Verdiğin cevaplar seni özgürleştirmiyorsa orada aşk değil bağımlılık vardır.

İnsanı en çok yoran ve tüketen şey, sevildiği için değil; kalmaya alıştığı yerde kalmaya kendini zorlamasıdır.

Kendini Seçmek Zincirleri Kırmaktır

İnsan zincirlerini karşısındaki kişi değiştiği için değil; artık kendi geçmişine hizmet eden duygu ve alışkanlıklarını bırakmaya karar verdiği için kırar.
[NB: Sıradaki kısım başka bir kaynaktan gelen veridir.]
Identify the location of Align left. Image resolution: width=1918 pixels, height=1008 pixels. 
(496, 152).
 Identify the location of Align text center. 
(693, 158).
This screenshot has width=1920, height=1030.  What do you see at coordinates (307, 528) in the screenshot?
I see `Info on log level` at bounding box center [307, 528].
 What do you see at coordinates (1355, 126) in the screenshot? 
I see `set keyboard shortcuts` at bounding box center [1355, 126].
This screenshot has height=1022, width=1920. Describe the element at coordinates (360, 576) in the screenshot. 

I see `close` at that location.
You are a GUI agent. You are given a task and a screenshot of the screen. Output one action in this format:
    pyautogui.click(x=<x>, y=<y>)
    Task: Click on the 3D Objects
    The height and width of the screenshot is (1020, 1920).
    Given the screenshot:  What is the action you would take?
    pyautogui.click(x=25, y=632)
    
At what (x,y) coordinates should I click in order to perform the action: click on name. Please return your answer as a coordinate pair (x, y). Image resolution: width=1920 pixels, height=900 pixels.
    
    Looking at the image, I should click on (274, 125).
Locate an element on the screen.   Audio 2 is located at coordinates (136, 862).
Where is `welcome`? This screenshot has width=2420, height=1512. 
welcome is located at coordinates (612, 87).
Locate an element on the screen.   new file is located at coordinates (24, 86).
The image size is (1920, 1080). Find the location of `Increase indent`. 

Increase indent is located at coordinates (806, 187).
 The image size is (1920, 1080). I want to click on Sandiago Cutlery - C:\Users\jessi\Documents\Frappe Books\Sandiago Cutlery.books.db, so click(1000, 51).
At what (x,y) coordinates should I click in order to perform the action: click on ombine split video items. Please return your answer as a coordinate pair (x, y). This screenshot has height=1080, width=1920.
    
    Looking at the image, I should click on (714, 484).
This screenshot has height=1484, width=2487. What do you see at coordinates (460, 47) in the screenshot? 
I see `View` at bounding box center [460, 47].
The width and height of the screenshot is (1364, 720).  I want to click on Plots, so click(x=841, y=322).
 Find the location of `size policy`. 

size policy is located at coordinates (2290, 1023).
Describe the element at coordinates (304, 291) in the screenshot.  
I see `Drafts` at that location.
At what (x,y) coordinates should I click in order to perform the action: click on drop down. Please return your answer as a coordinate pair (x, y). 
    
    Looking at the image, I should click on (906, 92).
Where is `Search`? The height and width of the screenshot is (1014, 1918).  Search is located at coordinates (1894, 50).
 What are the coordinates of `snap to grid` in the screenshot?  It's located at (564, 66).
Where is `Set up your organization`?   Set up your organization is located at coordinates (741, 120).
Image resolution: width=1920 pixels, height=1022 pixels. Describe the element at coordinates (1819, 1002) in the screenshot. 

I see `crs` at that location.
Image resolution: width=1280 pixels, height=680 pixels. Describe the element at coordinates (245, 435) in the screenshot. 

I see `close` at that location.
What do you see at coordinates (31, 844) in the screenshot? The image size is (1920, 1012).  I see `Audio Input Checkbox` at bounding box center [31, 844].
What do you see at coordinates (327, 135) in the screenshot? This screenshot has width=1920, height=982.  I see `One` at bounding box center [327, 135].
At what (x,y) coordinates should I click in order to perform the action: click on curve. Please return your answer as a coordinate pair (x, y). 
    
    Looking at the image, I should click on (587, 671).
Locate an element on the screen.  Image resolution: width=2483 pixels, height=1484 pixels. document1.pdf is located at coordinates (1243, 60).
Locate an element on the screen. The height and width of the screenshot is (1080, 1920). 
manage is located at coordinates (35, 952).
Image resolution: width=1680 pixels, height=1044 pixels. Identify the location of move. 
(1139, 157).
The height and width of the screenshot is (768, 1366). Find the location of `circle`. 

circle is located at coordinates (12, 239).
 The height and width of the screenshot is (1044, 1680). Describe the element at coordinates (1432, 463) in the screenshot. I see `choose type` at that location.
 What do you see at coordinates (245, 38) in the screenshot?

Gerçek sevgide zincir hissetmezsin.

Bizim üzerimize düşen şey, artık büyümüş halimizle:

  • Bizi geçmişte tutsak eden zincirlerimizden özgürleşmek,

  • Yeniden sevmeyi öğrenmek,

  • Kurtarılmayı değil yan yana yürümeyi seçmek,

  • Derin suskunlukları değil konuşabilmeyi öğrenmek,

  • Kaybolmayı değil kalabilmeyi tercih etmektir.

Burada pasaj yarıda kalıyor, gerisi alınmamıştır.